I primarily lead the design effort to synthesize our user research into prototypes we continued to refine throughout this project. I combined user testing insights to create something that fulfilled the clients needs, and proactively created features in anticipation for the future.
My Role
The Problem
An inefficient system that causes unnecessary stress and complaints
Discovery
Initial hypothesis: agencies don’t understand the preference system
The Problem Space
Agencies are Complaining
When we were initially approached by the food bank the problem was as stated: agencies are complaining to the Food Bank about operations, allocations, and the current workflow. Upon digging further the Food Bank found that agencies were not able to get the produce they need/want, and the Food Bank realized that there was an internal struggle to manually stay on top of all agency requests. This was when we were approached to create a system to alleviate some of the workload from the client liaisons.
Project Goals
Reduce manual workload of client liaisons
Reduce agency partner’s complaints
Educate Agency Partners on preference systems
Initial Research Methods
Understanding who, what, how
Before we could start anything, we needed to understand the Food Bank’s complex system. We reached out to different members within the Food Bank and their partner agencies, and formed partnerships that continued for the duration of this project.
Process Research
Fly-on-the-Wall Observation
To understand the systems and workflows currently used by the Food Bank's Advance Choice team, we conducted fly-on-the-wall observations. This allowed us to document the tools and processes involved in managing agency preferences and produce distribution.
Contextual Interviews
Stakeholder Interviews
With the support of our client, we conducted interviews with a range of stakeholders involved in the Advance Choice program. This included technical, sales, and operations staff from the Advance Choice team, as well as agency representatives who receive Advance Choice packages.
Field Research
Agency Visits
While visiting, we discussed how agencies process Advance Choice deliveries, unpacking, and distribution to the households they serve. We were able to see and hear various pain points of firsthand.
Domain Research
Competitive Analysis
We analyzed our client’s website alongside others in the food distribution space, including 412 Food Rescue, Greater Chicago Food Depository, and Philabundance. Our analysis focused on identifying key user groups, core interactions, and essential features.

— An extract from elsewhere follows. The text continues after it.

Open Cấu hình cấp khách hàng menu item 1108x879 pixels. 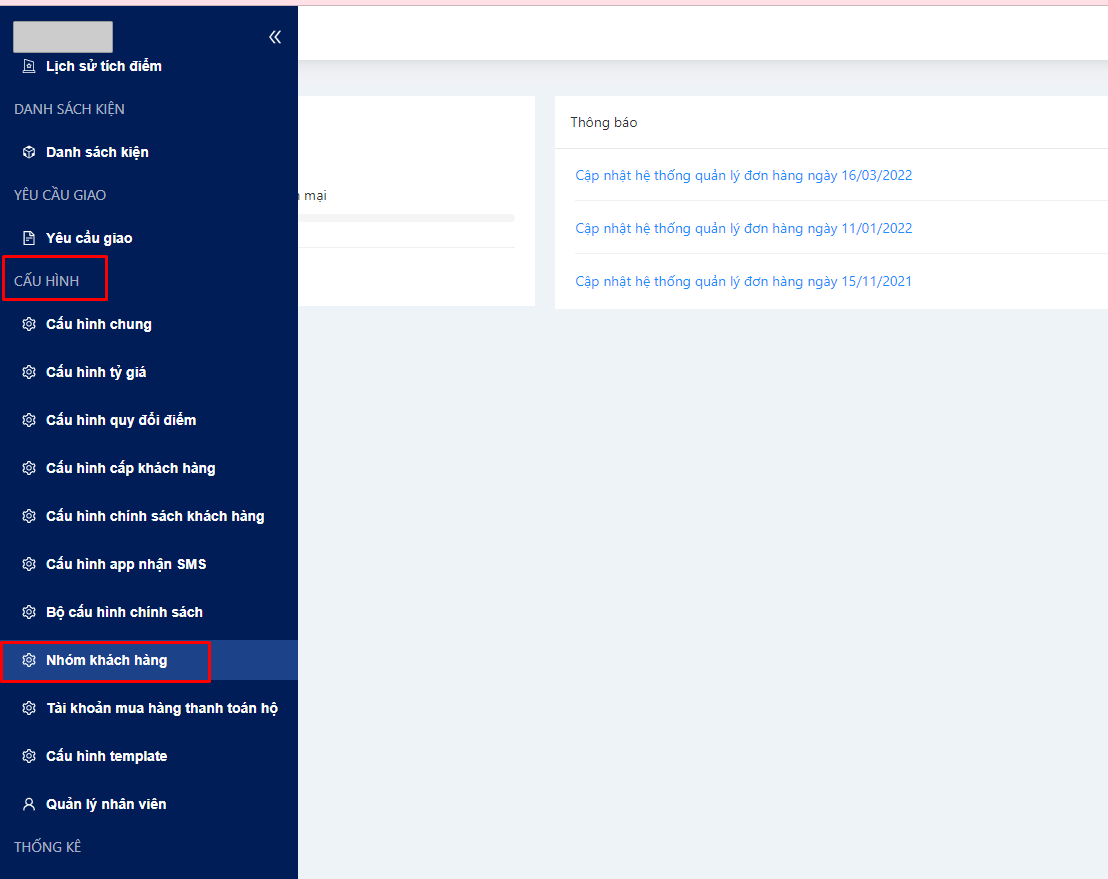(130, 468)
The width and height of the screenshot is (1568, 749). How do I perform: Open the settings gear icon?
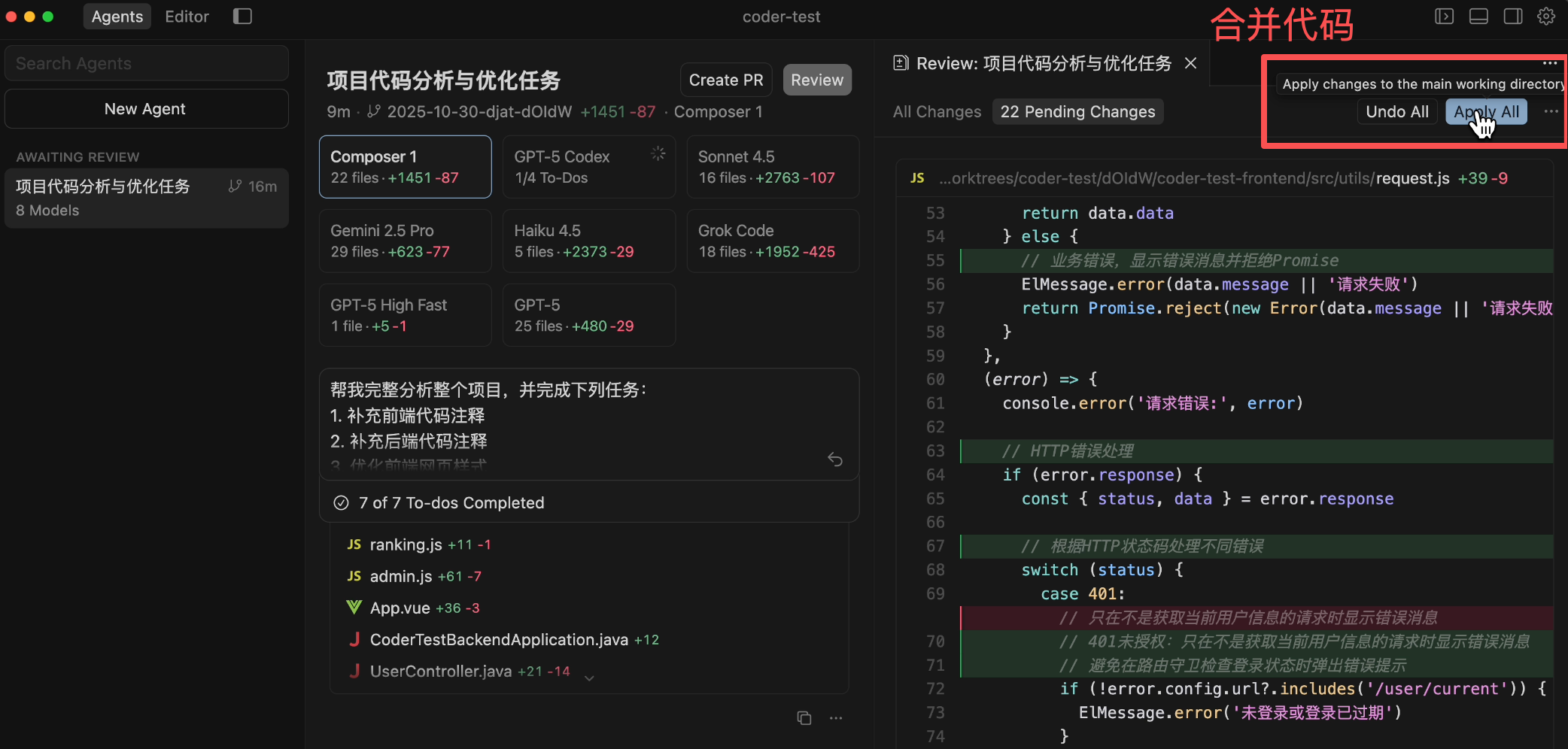point(1546,17)
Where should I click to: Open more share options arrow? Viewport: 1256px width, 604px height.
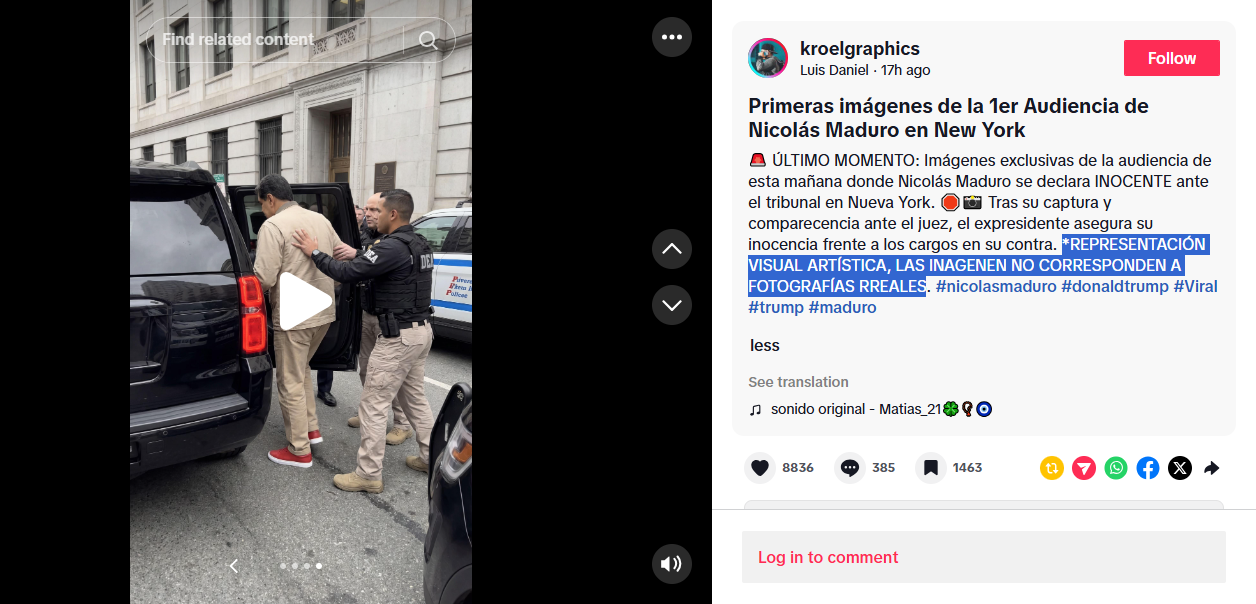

Findings Reject the Initial hypothesis
Guiding Principles
Keep Everyone in the Loop
Overall, we realized that the client-identified issue of agencies not understanding how the preference system worked was a symptom of the primary problem, not the problem itself. After discovering the core of the conflict between the Food Bank and the agencies it served, we selected three key values to prioritize in our ideation and prototyping: transparency, autonomy, and feedback.
New Problem Space
No one Feels Heard
As we dug deeper through our initial research we quickly realized the problem was underscored by compounding problems. Because the Food Bank was overwhelmed trying to keep up with requests there was a lack of consistency in how food was distributed, and this lack of consistency was in part due to the lack of transparency in certain processes preventing agency partners from fully understanding how the Food Bank operates. This culminated into the main issue: People do not feel heard.
New Project Goals
Reduce manual workload of client liaisons
Reduce agency partner’s complaints -> Streamline existing feedback processes
Educate Agency Partners on preference systems -> Promote transparency and autonomy in processes
User Journey Re-Mapped
The glaring problems
Too many ways to reach out
This makes it easy for information to be misplaced or accidentally stay unaddressed.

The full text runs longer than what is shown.